What is required: Lift out each line of the data that holds "November".

== == ==

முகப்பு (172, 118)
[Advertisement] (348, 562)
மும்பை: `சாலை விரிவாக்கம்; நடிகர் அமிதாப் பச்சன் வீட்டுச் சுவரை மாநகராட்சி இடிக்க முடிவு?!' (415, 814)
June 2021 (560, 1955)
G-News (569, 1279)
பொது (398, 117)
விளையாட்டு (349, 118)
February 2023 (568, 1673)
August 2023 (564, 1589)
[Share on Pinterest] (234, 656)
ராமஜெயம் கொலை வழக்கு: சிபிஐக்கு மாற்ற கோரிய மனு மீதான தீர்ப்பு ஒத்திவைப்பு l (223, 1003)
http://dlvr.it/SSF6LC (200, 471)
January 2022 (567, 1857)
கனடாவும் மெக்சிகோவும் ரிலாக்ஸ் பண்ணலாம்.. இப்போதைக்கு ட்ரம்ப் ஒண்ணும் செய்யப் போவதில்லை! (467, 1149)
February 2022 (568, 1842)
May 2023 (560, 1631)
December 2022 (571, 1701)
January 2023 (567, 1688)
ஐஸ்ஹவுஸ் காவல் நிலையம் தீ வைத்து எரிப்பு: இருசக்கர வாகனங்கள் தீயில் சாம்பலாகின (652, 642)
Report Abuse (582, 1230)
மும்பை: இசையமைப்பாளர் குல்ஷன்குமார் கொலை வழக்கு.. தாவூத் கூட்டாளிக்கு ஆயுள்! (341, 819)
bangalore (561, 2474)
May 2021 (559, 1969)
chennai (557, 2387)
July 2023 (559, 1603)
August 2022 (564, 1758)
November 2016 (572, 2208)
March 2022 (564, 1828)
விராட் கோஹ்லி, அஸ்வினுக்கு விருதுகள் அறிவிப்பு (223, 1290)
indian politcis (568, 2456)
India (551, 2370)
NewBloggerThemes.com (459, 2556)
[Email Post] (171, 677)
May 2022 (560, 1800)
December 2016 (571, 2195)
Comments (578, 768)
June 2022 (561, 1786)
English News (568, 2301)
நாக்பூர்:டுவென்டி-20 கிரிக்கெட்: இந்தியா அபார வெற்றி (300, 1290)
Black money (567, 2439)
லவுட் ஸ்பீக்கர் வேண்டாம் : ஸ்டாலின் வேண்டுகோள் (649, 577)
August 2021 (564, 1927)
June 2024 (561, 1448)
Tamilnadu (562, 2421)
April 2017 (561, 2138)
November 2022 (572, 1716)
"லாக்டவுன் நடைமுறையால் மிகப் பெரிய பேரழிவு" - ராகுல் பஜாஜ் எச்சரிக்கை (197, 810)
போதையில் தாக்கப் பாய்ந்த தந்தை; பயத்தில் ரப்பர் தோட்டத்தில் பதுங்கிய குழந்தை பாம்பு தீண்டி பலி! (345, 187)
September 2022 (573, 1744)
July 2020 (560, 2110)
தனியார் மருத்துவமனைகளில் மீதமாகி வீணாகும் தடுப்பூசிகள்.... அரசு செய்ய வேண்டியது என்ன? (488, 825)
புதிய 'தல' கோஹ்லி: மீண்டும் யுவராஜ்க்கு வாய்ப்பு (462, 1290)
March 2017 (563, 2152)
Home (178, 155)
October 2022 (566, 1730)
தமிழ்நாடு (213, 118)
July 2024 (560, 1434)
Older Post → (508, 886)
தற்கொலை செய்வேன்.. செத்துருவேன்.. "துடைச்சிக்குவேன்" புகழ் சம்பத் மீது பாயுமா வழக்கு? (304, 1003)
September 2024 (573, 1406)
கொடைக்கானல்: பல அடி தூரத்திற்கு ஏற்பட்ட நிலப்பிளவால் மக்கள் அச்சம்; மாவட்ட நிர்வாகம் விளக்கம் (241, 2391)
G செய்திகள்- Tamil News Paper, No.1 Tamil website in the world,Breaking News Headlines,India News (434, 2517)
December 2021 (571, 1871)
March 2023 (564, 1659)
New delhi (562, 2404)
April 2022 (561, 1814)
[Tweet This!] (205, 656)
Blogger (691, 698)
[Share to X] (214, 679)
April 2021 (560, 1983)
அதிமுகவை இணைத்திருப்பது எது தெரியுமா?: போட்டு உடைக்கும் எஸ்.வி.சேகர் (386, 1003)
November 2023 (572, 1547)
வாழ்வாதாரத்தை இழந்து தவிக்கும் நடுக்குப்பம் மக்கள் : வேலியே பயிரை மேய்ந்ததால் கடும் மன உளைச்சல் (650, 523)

== == ==

Expected output:
November 2016 (572, 2208)
November 2022 (572, 1716)
November 2023 (572, 1547)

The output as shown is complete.